# ATI X1900XT Overclocked too much now I can't bring back to normal



## Funkfish (Dec 14, 2007)

Hows it going, I've been having this problem for a while and I don't know what to do at this point. 

I have an ATI - ATI Radeon X1900XT card. A while back I was playing with the over clocking features in the Catalyst drivers....silly me I know. 

Anyways my computer is RIDICULOUSLY unstable at this point. I have tons of artifacts on my screen and my computer just straight up turns off at random points and when I try and play the 3D game forget it. comp crashes instantly. 

At the time I wasn't getting many visual artifacts I was just getting crashes, figured it was an OS thing, so I reinstalled XP still had the problem, then I started to realize it was prolly my vid card. 

I reinstalled the catalyst drivers but on those you can only boost not cut and they were at the lowest value and I was still getting the crashes and now artifacts. 


I then installed the ATi tool v.26 on my computer and I have the clock speed sliders, but when I manually bring them down and hit set clock it just resets with the default value, I also tried turning on "change clock speed immediately" when I did that the sliders refuse to move at all. 

The interesting part is that when I hit find max core it says "your mem is overclocked" when I hit find max mem it says "your core is over clocked' but either of these operations load the cube for about 2 seconds and my computer locks up and crashes. 

Right now my card IDLES at 84 Celsius, but when I turn on the 3D in the tool it fires right up to 95 celsius and flatlines there and my computer then locks up. 

At this point I am totally clueless how to fix this, if anyone has any advice I would REALLY appreciate it. all I wanna do it get my card back to normal and get it at the default clock speed. 

Here's some of the readouts from ATI Tool:

Voltage Regulator Temp: 72c
CPU draw: 8.2A
Fan Speed: 50%
GPU Temp: 84c
Temperature of Temp Chip: 68c

this is when my computer is totally idle, the only thing running is the ATI tool on a blank background with 1280x1024 resolution. 

also the values on the slides say:

Core: 3370.40
Mem: 3676.80

If ANYONE has ANYTHING to say about this at all please please please help me out I am totally stumped as to what to do at this point. I don't even mind underclocking my card a bit. 

Thanks a TON!

Fish


----------



## Jimmy 2004 (Dec 14, 2007)

Ok, can you Google for memtest and run that for an hour or so? This could be video card related, but I think it there's also a chance it could be memory.

I'm not sure why ATITool behaves like that, are you using the latest version? Make sure overdrive is disabled before you try and use ATITool.

There is something wrong with that temp - 84C idle is ridiculous, and the fan should be at more than 50% by then. Are there any 3D apps running. Have you changed your fan control settings?

Welcome to the forums by the way, thanks for posting plenty of info about your card.

Edit: forget the first half of my post - I read you post again and saw the extra info about it shooting up to 95C... it definitely sounds like something is wrong.

···

[TASKS TO CARRY OUT]
1. In the forum thread about the overclocked ATI X1900XT, what temperature does the card reach when idle?
2. Go on with the forum thread about the overclocked ATI X1900XT, starting right after its final sentence.

[SUPPLIED DATA]
···

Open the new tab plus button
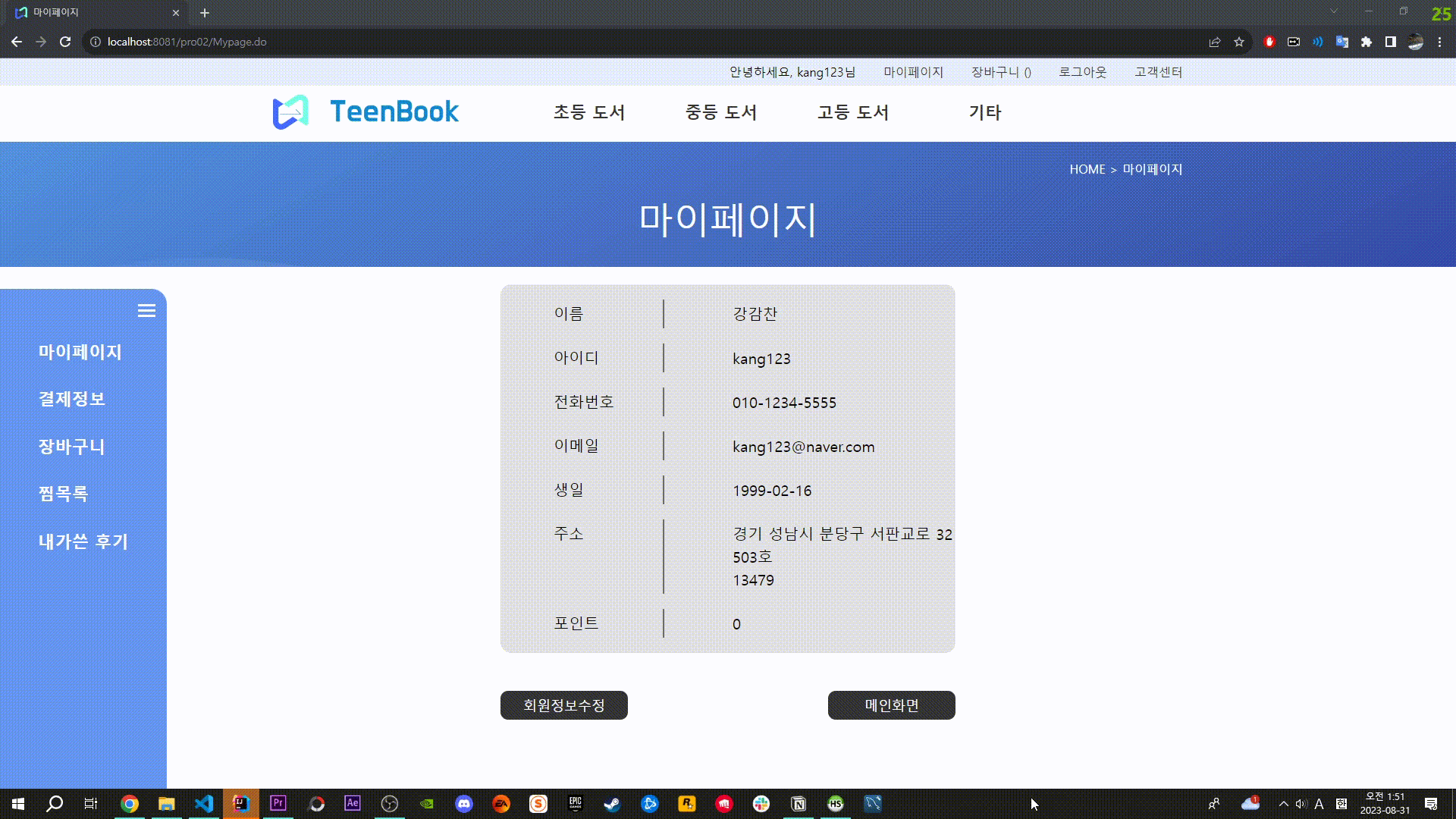 click(x=205, y=13)
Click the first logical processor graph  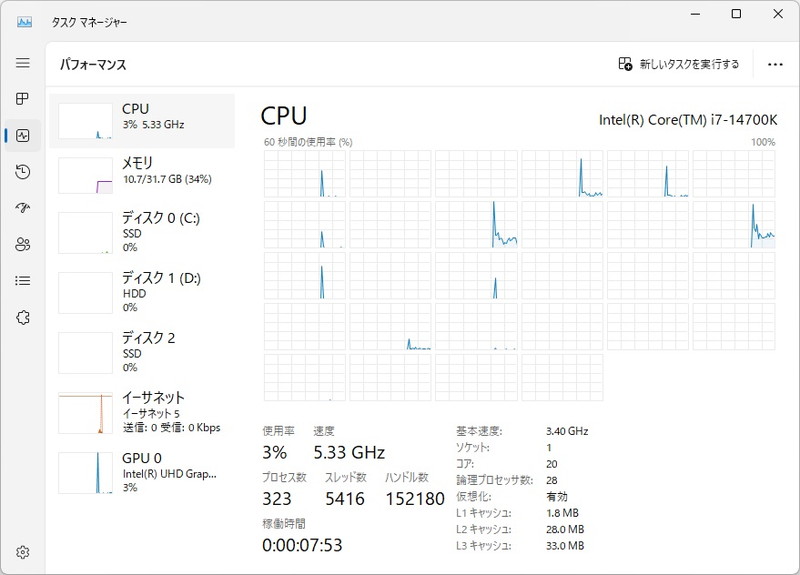[305, 174]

···

[ANSWER SET]
1. 84 Celsius.

2.
1) Have you touched the thermal paste/ ever removed the heatsink?
2) did you have any problems at all before you played with the CCC settings?
3) Have you used any software to change fan speed settings
4) is the fan on the card spinning properly?

If you could answer those questions it would be a great help.


----------



## Funkfish (Dec 14, 2007)

Ok I'm about to run memtest, I'm not sure how to disable ATI overdrive, I don't see a "disable" or on/off option in the software at all. just sliders which are as low as they can go.


----------



## Jimmy 2004 (Dec 14, 2007)

Funkfish said:


> Ok I'm about to run memtest, I'm not sure how to disable ATI overdrive, I don't see a "disable" or on/off option in the software at all. just sliders which are as low as they can go.



Don't bother with memtest any more - I read your post again and edited my original reply, read that instead.


----------



## Dr. Spankenstein (Dec 14, 2007)

I'm pretty sure that there is a padlock shaped icon that enables/disables Overdrive. It's located in the upper right quadrandt of CCC.


----------



## Funkfish (Dec 14, 2007)

Yeah memtest came back fine.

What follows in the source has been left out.